**WHAT NEEDS TO BE DONE:**
All lines with the word "Microsoft" are to be found and copied from the listing.

Segment Start: SUPPLIED INFORMATION

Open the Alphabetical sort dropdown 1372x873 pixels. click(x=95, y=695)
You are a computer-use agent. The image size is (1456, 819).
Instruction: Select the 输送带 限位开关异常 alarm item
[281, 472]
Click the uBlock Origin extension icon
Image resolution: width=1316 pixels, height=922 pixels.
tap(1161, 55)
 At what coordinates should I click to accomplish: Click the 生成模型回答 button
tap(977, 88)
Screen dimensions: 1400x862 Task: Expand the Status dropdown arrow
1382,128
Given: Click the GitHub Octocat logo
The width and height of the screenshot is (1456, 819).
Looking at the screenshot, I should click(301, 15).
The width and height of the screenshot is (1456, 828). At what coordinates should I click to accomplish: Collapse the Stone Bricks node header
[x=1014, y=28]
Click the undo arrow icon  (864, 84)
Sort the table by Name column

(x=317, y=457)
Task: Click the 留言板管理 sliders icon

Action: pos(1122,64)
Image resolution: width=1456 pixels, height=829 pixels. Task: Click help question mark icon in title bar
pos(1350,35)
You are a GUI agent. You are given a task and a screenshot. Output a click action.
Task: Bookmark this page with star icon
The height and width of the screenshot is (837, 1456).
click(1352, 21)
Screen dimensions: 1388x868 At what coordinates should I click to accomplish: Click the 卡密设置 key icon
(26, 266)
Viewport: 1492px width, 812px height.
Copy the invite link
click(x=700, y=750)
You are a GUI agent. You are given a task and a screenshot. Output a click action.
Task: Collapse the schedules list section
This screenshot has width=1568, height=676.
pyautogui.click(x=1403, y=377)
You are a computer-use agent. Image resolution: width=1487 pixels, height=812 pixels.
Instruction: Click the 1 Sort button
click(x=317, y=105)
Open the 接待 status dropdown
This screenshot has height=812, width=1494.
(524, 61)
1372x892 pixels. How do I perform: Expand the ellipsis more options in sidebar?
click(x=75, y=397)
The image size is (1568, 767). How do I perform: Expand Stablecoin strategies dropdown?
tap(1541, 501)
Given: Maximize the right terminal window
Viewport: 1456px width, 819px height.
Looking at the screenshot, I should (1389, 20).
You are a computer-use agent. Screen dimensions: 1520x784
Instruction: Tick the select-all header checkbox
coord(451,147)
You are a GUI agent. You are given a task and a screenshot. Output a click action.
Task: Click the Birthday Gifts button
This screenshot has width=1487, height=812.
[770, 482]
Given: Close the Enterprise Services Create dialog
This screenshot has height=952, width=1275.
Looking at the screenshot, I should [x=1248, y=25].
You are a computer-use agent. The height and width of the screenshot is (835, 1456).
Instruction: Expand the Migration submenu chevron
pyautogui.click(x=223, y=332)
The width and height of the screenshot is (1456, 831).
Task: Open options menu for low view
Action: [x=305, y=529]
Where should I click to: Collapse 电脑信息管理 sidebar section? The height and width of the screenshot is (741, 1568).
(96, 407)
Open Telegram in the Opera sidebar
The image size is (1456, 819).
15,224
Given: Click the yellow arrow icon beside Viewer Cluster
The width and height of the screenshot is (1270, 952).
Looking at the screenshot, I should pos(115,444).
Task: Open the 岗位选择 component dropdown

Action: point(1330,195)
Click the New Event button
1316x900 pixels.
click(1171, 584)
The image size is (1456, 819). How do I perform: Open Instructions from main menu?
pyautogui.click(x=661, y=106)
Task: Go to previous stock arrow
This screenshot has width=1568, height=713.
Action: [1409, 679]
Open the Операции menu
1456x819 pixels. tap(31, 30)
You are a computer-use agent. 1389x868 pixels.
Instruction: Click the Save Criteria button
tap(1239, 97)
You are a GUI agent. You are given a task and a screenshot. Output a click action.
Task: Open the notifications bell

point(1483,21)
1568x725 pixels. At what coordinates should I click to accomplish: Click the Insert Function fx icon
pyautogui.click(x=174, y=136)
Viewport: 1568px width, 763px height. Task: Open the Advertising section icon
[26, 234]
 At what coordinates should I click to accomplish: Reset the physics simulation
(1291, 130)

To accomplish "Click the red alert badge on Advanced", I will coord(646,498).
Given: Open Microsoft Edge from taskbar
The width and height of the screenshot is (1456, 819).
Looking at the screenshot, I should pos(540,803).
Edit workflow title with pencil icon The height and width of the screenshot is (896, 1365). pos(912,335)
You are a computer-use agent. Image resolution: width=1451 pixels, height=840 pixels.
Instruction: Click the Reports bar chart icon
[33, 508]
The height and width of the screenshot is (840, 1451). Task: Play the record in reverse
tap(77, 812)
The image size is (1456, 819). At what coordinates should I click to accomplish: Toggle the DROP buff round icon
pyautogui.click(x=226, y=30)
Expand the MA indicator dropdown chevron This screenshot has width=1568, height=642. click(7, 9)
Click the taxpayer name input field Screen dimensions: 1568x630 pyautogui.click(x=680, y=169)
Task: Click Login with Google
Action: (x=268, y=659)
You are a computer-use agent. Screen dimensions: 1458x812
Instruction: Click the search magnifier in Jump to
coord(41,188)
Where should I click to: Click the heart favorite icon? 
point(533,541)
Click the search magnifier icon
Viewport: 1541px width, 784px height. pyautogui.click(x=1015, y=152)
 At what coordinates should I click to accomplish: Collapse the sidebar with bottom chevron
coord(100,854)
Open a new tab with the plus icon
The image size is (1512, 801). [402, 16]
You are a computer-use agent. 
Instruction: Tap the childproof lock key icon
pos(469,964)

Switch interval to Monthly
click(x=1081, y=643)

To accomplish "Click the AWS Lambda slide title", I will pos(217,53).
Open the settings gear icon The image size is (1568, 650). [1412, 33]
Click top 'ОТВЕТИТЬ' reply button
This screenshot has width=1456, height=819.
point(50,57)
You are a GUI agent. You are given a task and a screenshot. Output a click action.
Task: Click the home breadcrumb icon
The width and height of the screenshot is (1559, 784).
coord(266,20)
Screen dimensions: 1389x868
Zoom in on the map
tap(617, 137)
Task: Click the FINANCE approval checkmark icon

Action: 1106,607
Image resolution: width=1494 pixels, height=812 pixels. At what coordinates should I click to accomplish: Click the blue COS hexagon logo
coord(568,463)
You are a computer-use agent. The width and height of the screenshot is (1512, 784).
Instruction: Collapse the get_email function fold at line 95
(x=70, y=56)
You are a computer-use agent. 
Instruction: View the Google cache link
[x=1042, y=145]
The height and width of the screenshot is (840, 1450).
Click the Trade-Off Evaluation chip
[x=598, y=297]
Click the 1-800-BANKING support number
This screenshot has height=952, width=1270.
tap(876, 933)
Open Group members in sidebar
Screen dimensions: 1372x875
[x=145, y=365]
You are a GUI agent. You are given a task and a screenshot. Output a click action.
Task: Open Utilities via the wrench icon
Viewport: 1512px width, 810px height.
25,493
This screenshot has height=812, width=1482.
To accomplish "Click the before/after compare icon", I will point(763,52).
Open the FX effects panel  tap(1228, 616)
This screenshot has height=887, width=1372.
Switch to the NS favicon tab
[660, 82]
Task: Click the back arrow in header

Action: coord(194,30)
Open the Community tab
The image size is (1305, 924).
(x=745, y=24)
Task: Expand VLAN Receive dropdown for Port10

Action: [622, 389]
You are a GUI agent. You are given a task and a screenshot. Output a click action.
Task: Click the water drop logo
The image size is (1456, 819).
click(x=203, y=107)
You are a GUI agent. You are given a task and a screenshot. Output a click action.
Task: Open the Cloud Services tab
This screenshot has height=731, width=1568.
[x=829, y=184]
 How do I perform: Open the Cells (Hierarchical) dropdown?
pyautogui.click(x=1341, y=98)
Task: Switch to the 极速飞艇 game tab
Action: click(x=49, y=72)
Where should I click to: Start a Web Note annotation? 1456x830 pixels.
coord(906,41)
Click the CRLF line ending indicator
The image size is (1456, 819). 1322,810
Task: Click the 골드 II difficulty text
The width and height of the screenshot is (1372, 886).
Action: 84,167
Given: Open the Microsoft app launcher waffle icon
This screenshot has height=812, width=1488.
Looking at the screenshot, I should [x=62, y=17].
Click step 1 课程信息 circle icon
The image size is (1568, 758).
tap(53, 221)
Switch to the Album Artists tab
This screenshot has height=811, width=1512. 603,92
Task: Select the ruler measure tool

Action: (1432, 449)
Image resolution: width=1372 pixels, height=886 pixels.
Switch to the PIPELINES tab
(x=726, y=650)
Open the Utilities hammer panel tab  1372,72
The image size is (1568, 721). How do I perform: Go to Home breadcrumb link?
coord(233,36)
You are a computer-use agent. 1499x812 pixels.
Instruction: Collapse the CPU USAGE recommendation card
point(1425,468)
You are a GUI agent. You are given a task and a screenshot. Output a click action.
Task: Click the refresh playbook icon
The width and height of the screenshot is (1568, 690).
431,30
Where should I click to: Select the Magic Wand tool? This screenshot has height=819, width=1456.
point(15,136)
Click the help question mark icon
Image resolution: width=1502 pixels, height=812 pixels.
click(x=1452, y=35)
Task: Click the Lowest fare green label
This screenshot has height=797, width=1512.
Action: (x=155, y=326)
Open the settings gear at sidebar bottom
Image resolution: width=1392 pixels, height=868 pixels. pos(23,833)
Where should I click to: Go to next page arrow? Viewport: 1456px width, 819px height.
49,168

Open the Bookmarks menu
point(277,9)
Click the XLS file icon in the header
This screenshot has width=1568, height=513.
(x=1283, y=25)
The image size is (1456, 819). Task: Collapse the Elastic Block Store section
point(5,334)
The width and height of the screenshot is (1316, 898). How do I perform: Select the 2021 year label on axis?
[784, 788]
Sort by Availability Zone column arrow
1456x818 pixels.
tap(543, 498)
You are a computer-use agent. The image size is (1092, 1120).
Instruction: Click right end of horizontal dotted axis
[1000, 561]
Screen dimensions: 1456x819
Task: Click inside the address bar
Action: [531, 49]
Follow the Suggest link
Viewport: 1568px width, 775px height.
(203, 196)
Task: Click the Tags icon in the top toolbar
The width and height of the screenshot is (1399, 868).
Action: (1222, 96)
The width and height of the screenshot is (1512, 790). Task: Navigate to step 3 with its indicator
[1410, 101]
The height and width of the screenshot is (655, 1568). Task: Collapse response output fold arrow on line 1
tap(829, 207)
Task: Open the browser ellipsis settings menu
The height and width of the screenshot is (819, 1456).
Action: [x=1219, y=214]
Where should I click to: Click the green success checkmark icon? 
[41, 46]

Segment End: SUPPLIED INFORMATION

**EXERCISE ANSWER:**
Given: Open Microsoft Edge from taskbar
Given: Open the Microsoft app launcher waffle icon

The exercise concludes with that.